PROBLEM TO WORK ON: The material below must be retyped in full, with every line kept exactly as it is.

--- THE DATA Enclosed Below ---

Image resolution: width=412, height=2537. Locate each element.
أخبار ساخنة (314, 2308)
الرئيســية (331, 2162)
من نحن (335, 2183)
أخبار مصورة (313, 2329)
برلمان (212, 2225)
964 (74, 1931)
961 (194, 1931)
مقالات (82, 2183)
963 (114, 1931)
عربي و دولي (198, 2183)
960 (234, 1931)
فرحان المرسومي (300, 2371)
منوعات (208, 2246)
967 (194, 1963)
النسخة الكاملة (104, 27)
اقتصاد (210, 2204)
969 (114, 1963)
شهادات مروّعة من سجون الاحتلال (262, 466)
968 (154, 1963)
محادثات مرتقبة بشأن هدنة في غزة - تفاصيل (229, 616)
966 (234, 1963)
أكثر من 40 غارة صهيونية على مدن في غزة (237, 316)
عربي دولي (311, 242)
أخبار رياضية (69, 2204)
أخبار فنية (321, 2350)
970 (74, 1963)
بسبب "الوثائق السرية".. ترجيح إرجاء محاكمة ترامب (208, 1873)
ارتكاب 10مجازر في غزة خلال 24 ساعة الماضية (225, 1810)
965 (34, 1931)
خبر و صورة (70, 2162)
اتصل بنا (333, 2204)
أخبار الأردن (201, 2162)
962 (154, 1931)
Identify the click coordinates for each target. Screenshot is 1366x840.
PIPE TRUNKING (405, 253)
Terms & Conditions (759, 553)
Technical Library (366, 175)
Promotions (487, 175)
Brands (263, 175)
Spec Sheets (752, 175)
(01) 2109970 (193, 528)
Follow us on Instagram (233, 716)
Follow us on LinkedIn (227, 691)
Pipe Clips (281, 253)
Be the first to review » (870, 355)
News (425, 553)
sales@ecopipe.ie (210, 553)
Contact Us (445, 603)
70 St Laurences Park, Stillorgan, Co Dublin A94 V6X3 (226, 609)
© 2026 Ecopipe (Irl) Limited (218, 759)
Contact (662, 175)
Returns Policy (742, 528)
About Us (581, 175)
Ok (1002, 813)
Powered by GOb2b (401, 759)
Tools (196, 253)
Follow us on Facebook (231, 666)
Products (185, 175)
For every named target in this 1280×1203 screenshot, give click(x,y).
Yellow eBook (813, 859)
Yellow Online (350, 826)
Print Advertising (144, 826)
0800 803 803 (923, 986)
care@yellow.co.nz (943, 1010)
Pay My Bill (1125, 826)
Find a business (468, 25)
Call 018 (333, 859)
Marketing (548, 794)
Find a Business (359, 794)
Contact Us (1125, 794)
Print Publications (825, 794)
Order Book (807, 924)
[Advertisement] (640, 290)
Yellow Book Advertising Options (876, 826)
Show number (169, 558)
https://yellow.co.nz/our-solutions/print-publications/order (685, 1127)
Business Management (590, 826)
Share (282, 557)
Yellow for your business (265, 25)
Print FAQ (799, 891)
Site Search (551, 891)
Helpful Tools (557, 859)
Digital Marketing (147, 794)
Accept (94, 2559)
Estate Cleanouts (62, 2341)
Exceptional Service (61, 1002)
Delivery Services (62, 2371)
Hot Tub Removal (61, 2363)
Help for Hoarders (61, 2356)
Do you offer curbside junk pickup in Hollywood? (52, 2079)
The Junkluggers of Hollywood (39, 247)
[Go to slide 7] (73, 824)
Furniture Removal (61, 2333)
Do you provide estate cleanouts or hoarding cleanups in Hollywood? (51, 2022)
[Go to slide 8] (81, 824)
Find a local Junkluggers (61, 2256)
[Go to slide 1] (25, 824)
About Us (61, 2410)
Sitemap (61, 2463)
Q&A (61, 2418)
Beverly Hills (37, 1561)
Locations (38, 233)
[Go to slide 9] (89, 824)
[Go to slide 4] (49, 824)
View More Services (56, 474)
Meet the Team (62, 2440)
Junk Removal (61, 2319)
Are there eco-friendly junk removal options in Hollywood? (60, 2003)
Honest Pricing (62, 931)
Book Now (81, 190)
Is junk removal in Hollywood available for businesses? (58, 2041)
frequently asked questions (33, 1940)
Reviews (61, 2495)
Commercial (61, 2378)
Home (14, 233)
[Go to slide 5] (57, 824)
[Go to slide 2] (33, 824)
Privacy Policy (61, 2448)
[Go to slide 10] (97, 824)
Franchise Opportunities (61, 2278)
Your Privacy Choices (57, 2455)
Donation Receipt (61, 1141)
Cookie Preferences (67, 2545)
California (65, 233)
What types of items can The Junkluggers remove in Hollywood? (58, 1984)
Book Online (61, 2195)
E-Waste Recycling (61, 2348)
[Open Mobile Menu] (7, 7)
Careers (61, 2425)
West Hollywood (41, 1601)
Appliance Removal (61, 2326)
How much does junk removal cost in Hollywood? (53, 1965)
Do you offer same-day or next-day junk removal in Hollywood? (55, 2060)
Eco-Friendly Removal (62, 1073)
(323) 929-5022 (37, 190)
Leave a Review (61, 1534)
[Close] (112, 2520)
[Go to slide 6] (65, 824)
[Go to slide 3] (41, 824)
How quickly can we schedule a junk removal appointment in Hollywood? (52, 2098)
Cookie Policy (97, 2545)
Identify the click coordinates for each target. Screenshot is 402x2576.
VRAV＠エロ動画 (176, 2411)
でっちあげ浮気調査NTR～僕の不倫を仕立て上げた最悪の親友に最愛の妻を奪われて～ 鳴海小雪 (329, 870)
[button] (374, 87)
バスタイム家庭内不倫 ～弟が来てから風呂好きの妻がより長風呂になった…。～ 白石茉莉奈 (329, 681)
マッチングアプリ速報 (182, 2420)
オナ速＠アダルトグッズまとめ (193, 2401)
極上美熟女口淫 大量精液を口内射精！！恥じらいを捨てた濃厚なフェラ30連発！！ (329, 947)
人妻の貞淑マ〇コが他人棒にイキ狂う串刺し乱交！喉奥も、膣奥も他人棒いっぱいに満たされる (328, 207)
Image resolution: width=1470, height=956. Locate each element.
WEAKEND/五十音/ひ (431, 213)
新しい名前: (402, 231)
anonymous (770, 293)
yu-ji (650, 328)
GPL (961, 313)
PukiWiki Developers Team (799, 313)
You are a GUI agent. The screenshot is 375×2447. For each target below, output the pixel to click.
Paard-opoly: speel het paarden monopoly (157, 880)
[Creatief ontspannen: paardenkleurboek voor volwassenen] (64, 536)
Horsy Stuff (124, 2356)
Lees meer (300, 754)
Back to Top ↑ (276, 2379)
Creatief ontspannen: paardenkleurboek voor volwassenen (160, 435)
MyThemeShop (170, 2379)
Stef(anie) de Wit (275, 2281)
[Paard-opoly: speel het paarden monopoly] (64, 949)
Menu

--- End of Enclosed THE DATA ---

EXPECTED ANSWER:
Image resolution: width=412, height=2537. Locate each element.
أخبار ساخنة (314, 2308)
الرئيســية (331, 2162)
من نحن (335, 2183)
أخبار مصورة (313, 2329)
برلمان (212, 2225)
964 (74, 1931)
961 (194, 1931)
مقالات (82, 2183)
963 (114, 1931)
عربي و دولي (198, 2183)
960 (234, 1931)
فرحان المرسومي (300, 2371)
منوعات (208, 2246)
967 (194, 1963)
النسخة الكاملة (104, 27)
اقتصاد (210, 2204)
969 (114, 1963)
شهادات مروّعة من سجون الاحتلال (262, 466)
968 (154, 1963)
محادثات مرتقبة بشأن هدنة في غزة - تفاصيل (229, 616)
966 (234, 1963)
أكثر من 40 غارة صهيونية على مدن في غزة (237, 316)
عربي دولي (311, 242)
أخبار رياضية (69, 2204)
أخبار فنية (321, 2350)
970 (74, 1963)
بسبب "الوثائق السرية".. ترجيح إرجاء محاكمة ترامب (208, 1873)
ارتكاب 10مجازر في غزة خلال 24 ساعة الماضية (225, 1810)
965 (34, 1931)
خبر و صورة (70, 2162)
اتصل بنا (333, 2204)
أخبار الأردن (201, 2162)
962 (154, 1931)
Identify the click coordinates for each target. Screenshot is 1366x840.
PIPE TRUNKING (405, 253)
Terms & Conditions (759, 553)
Technical Library (366, 175)
Promotions (487, 175)
Brands (263, 175)
Spec Sheets (752, 175)
(01) 2109970 (193, 528)
Follow us on Instagram (233, 716)
Follow us on LinkedIn (227, 691)
Pipe Clips (281, 253)
Be the first to review » (870, 355)
News (425, 553)
sales@ecopipe.ie (210, 553)
Contact Us (445, 603)
70 St Laurences Park, Stillorgan, Co Dublin A94 V6X3 (226, 609)
© 2026 Ecopipe (Irl) Limited (218, 759)
Contact (662, 175)
Returns Policy (742, 528)
About Us (581, 175)
Ok (1002, 813)
Powered by GOb2b (401, 759)
Tools (196, 253)
Follow us on Facebook (231, 666)
Products (185, 175)
For every named target in this 1280×1203 screenshot, give click(x,y).
Yellow eBook (813, 859)
Yellow Online (350, 826)
Print Advertising (144, 826)
0800 803 803 (923, 986)
care@yellow.co.nz (943, 1010)
Pay My Bill (1125, 826)
Find a business (468, 25)
Call 018 (333, 859)
Marketing (548, 794)
Find a Business (359, 794)
Contact Us (1125, 794)
Print Publications (825, 794)
Order Book (807, 924)
[Advertisement] (640, 290)
Yellow Book Advertising Options (876, 826)
Show number (169, 558)
https://yellow.co.nz/our-solutions/print-publications/order (685, 1127)
Business Management (590, 826)
Share (282, 557)
Yellow for your business (265, 25)
Print FAQ (799, 891)
Site Search (551, 891)
Helpful Tools (557, 859)
Digital Marketing (147, 794)
Accept (94, 2559)
Estate Cleanouts (62, 2341)
Exceptional Service (61, 1002)
Delivery Services (62, 2371)
Hot Tub Removal (61, 2363)
Help for Hoarders (61, 2356)
Do you offer curbside junk pickup in Hollywood? (52, 2079)
The Junkluggers of Hollywood (39, 247)
[Go to slide 7] (73, 824)
Furniture Removal (61, 2333)
Do you provide estate cleanouts or hoarding cleanups in Hollywood? (51, 2022)
[Go to slide 8] (81, 824)
Find a local Junkluggers (61, 2256)
[Go to slide 1] (25, 824)
About Us (61, 2410)
Sitemap (61, 2463)
Q&A (61, 2418)
Beverly Hills (37, 1561)
Locations (38, 233)
[Go to slide 9] (89, 824)
[Go to slide 4] (49, 824)
View More Services (56, 474)
Meet the Team (62, 2440)
Junk Removal (61, 2319)
Are there eco-friendly junk removal options in Hollywood? (60, 2003)
Honest Pricing (62, 931)
Book Now (81, 190)
Is junk removal in Hollywood available for businesses? (58, 2041)
frequently asked questions (33, 1940)
Reviews (61, 2495)
Commercial (61, 2378)
Home (14, 233)
[Go to slide 5] (57, 824)
[Go to slide 2] (33, 824)
Privacy Policy (61, 2448)
[Go to slide 10] (97, 824)
Franchise Opportunities (61, 2278)
Your Privacy Choices (57, 2455)
Donation Receipt (61, 1141)
Cookie Preferences (67, 2545)
California (65, 233)
What types of items can The Junkluggers remove in Hollywood? (58, 1984)
Book Online (61, 2195)
E-Waste Recycling (61, 2348)
[Open Mobile Menu] (7, 7)
Careers (61, 2425)
West Hollywood (41, 1601)
Appliance Removal (61, 2326)
How much does junk removal cost in Hollywood? (53, 1965)
Do you offer same-day or next-day junk removal in Hollywood? (55, 2060)
Eco-Friendly Removal (62, 1073)
(323) 929-5022 (37, 190)
Leave a Review (61, 1534)
[Close] (112, 2520)
[Go to slide 6] (65, 824)
[Go to slide 3] (41, 824)
How quickly can we schedule a junk removal appointment in Hollywood? (52, 2098)
Cookie Policy (97, 2545)
Identify the click coordinates for each target. Screenshot is 402x2576.
VRAV＠エロ動画 (176, 2411)
でっちあげ浮気調査NTR～僕の不倫を仕立て上げた最悪の親友に最愛の妻を奪われて～ 鳴海小雪 (329, 870)
[button] (374, 87)
バスタイム家庭内不倫 ～弟が来てから風呂好きの妻がより長風呂になった…。～ 白石茉莉奈 (329, 681)
マッチングアプリ速報 (182, 2420)
オナ速＠アダルトグッズまとめ (193, 2401)
極上美熟女口淫 大量精液を口内射精！！恥じらいを捨てた濃厚なフェラ30連発！！ (329, 947)
人妻の貞淑マ〇コが他人棒にイキ狂う串刺し乱交！喉奥も、膣奥も他人棒いっぱいに満たされる (328, 207)
Image resolution: width=1470, height=956. Locate each element.
WEAKEND/五十音/ひ (431, 213)
新しい名前: (402, 231)
anonymous (770, 293)
yu-ji (650, 328)
GPL (961, 313)
PukiWiki Developers Team (799, 313)
You are a GUI agent. The screenshot is 375×2447. For each target below, output the pixel to click.
Paard-opoly: speel het paarden monopoly (157, 880)
[Creatief ontspannen: paardenkleurboek voor volwassenen] (64, 536)
Horsy Stuff (124, 2356)
Lees meer (300, 754)
Back to Top ↑ (276, 2379)
Creatief ontspannen: paardenkleurboek voor volwassenen (160, 435)
MyThemeShop (170, 2379)
Stef(anie) de Wit (275, 2281)
[Paard-opoly: speel het paarden monopoly] (64, 949)
Menu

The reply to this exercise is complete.